More Than $1 Million in Penalties and Restitution
Transamerica Financial Advisors, Inc., a St. Petersburg, FL-based company, is well aware that in the areas of finance and investing, “big brother” in the form of industry regulators is always watching. With more than a dozen regulatory events on record against Transamerica, the firm should be well-versed in the consistencies required in policies and procedures that govern investment firms. Yet a recent SEC investigation of one of Transamerica’s branch offices revealed that they had overcharged clients by not offering breakpoint discounts to its clients in a uniform manner.
As an incentive to clients, Transamerica offered their clients concessions on the amount of their fees if the clients made larger contributions to certain investment programs. The company allowed clients to combine the values of similar accounts in order to achieve the reduced fees. Transamerica did not, however, uniformly process all of the combined asset discounts requested by some of their clients. Additionally, the firm failed to have consistent procedures in place that mandate its representatives needed to give the savings from the aggregation of accounts to the client. Not receiving the appropriate discounts resulted in some clients being overcharged, and a lack of adequate policies made it impossible for the firm to properly calculate its fees.
“Transamerica failed to properly aggregate client accounts so that they could receive a fee discount, and this systemic breakdown caused retail investors to overpay for advisory services in thousands of client accounts,” said SEC representative, Julie M. Riewe.

[Pointing records for screenshots and pages]
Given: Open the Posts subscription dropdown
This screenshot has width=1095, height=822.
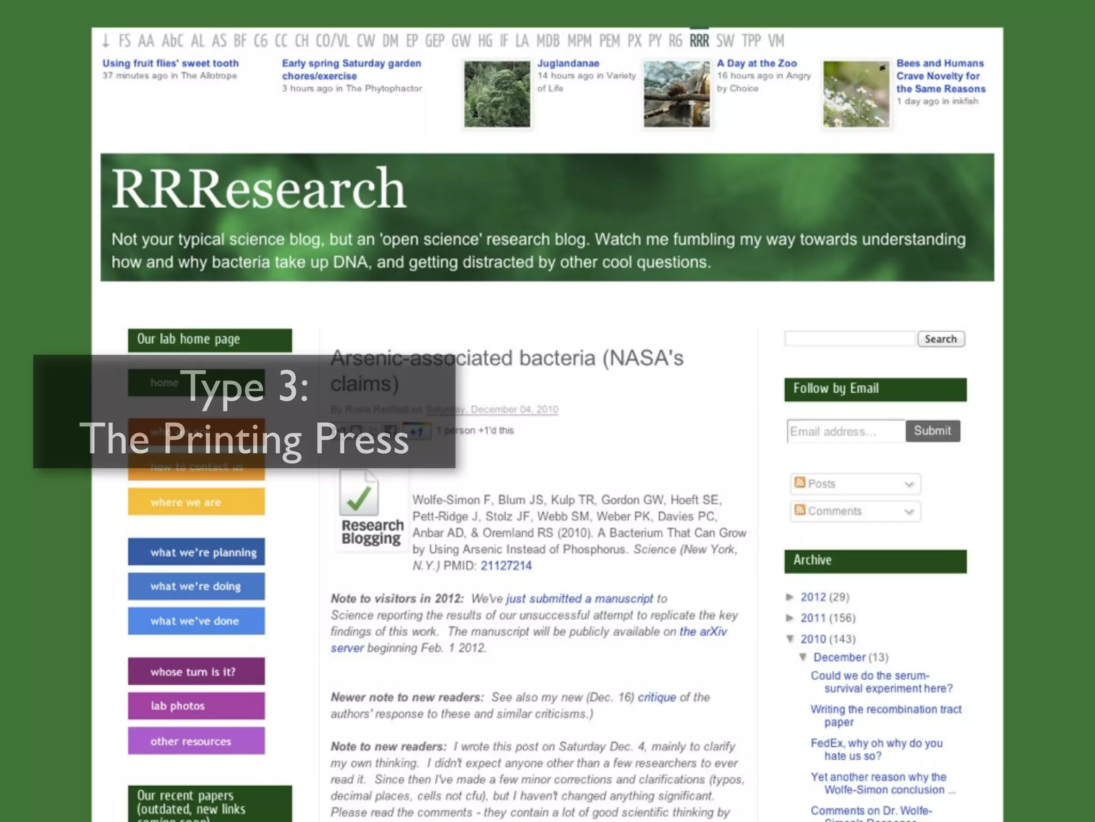Looking at the screenshot, I should click(x=908, y=484).
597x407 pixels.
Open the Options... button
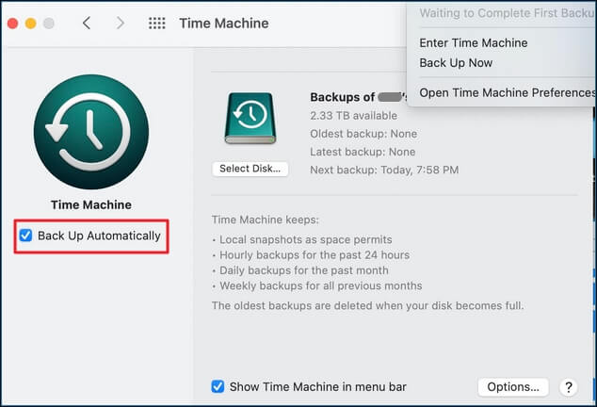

■ **SET OF TASKS**
(A) Answer these questions using the Transamerica text:
(i) In which city is Transamerica Financial Advisors, Inc. based?
(ii) What kind of discounts did the SEC investigation find the branch office had not offered to clients in a uniform manner?
(iii) Who made the statement quoted at the end?
(B) Reproduce everything in the Transamerica text from "As an incentive" down to "calculate its fees.", word for word.

■ **ANSWERS TO THE PROBLEMS**
(A)
(i) St. Petersburg, FL
(ii) Breakpoint discounts
(iii) Julie M. Riewe, an SEC representative

(B)
As an incentive to clients, Transamerica offered their clients concessions on the amount of their fees if the clients made larger contributions to certain investment programs. The company allowed clients to combine the values of similar accounts in order to achieve the reduced fees. Transamerica did not, however, uniformly process all of the combined asset discounts requested by some of their clients. Additionally, the firm failed to have consistent procedures in place that mandate its representatives needed to give the savings from the aggregation of accounts to the client. Not receiving the appropriate discounts resulted in some clients being overcharged, and a lack of adequate policies made it impossible for the firm to properly calculate its fees.